> [Excerpted passage]:
────────
5th Premier of Newfoundland
- In office May 5, 1989 – January 26, 1996
- Monarch: Elizabeth II
- Lieutenant Governor: James A. McGrath Frederick Russell
- Preceded by: Thomas Rideout
- Succeeded by: Brian Tobin

MHA for Humber East
- In office September 8, 1966 – October 28, 1971
- Preceded by: Noel Murphy
- Succeeded by: Tom Farrell

MHA for Windsor-Buchans
- In office December 17, 1987 – April 20, 1989
- Preceded by: Graham Flight
- Succeeded by: Graham Flight

MHA for Bay of Islands
- In office April 21, 1989 – February 22, 1996
- Preceded by: Eddie Joyce
- Succeeded by: Brian Tobin

Personal details
- Born: Clyde Kirby Wells November 9, 1937 (age 88) Buchans Junction, Newfoundland
- Party: Liberal
- Occupation: Lawyer

= Clyde Wells (politician) =

5th Premier of Newfoundland

Clyde Kirby Wells, (born November 9, 1937) was the fifth provincial premier of Newfoundland from 1989 to 1996, and subsequently Chief Justice of Newfoundland and Labrador, sitting on the Supreme Court of Newfoundland and Labrador (Court of Appeal) from 1998 to 2009.

==Early life, family, and education==
Wells was born in Buchans Junction, Newfoundland, at a time when the Dominion was under formal administration as a 'Commission of Government' from the United Kingdom.

Wells grew up from age seven in the town of Stephenville Crossing, in the western part of Newfoundland. Wells was the second-oldest of nine children of Ralph Wells and Maude (nee Kirby) Wells; his father was a railway express messenger and freight handler. The Wells family was poor, and devoutly religious, with the Anglican parish church located very close to their home; the family assisted the parish priest with church operations. Wells completed high school with grade 11 in 1952 at age 15, and then worked as a record-keeper for a construction company operating at the United States Air Force's nearby Harmon Base, as well as a plumber's assistant, for three years, to earn money for university; his earnings also helped to support his family.
────────
> [Set problem 1]: Which electoral districts does the Clyde Wells biography say Wells represented as an MHA?
> [Set problem 2]: Extend the Clyde Wells biography, picking up after its final sentence about his work before university.
The records that come after the Clyde Wells biography are separate material.
────────
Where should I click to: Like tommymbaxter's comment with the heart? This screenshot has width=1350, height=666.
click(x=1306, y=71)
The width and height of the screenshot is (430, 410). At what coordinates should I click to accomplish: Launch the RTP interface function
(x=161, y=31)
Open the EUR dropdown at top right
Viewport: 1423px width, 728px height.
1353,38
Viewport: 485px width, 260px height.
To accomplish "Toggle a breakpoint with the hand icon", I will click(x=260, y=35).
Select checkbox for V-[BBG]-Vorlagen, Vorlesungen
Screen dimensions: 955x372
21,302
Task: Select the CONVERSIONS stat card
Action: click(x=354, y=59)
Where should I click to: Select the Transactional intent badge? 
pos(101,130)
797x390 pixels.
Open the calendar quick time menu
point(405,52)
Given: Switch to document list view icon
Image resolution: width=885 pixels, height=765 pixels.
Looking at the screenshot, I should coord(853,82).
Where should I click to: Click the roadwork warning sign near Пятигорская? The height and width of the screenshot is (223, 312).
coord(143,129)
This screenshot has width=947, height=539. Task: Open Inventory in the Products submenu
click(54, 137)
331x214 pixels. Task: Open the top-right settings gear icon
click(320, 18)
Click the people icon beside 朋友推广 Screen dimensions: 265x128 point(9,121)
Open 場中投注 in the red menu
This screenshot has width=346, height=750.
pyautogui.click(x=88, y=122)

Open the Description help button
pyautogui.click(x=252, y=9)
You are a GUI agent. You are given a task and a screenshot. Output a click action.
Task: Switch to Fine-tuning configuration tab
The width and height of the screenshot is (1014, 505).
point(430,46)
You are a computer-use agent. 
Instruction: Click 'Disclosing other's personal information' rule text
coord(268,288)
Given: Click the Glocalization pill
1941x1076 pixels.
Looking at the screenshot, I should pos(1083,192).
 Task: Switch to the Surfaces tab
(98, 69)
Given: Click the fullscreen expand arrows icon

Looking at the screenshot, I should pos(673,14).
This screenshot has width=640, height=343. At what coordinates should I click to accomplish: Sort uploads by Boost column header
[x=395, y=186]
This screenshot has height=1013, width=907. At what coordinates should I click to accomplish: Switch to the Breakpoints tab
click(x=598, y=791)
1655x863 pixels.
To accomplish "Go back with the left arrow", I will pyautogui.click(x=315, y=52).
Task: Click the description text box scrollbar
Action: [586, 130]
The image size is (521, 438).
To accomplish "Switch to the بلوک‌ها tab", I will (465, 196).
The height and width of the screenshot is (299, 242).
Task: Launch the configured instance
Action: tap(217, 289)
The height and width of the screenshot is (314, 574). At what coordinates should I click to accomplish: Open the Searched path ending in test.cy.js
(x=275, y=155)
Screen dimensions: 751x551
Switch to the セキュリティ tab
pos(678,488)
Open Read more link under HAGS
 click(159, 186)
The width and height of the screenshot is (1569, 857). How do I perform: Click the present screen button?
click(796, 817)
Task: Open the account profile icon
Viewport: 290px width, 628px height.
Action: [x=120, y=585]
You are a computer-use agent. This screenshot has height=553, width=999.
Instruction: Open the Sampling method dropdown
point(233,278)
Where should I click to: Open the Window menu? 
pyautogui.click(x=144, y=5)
────────
> [Exercise answer 1]: Humber East, Windsor-Buchans, and Bay of Islands

> [Exercise answer 2]:
===Memorial University===
Wells graduated from Memorial University of Newfoundland with a BA in Political Science in 1959, with a B average. He was mentored at Memorial by political science professor Mose Morgan, who was also a key university administrator. Morgan strongly influenced Wells with his own federal administrative governance theories. With his father's sudden death in 1959, Wells helped to support his family when possible by working in Stephenville Crossing. Wells was very active in extra-curricular activities at Memorial. He played ice hockey as a goaltender with the Memorial varsity team, was a co-founder of the university's student Liberal Club, served one term in student government, and assisted with the yearbook's production.

===Dalhousie Law School===
Wells graduated on schedule from the three-year law program at Dalhousie Law School in Halifax, Nova Scotia with a LL.B in 1962. He ranked in the middle of his class at Dalhousie Law, where future Canadian prime minister Brian Mulroney was a classmate for one year before failing.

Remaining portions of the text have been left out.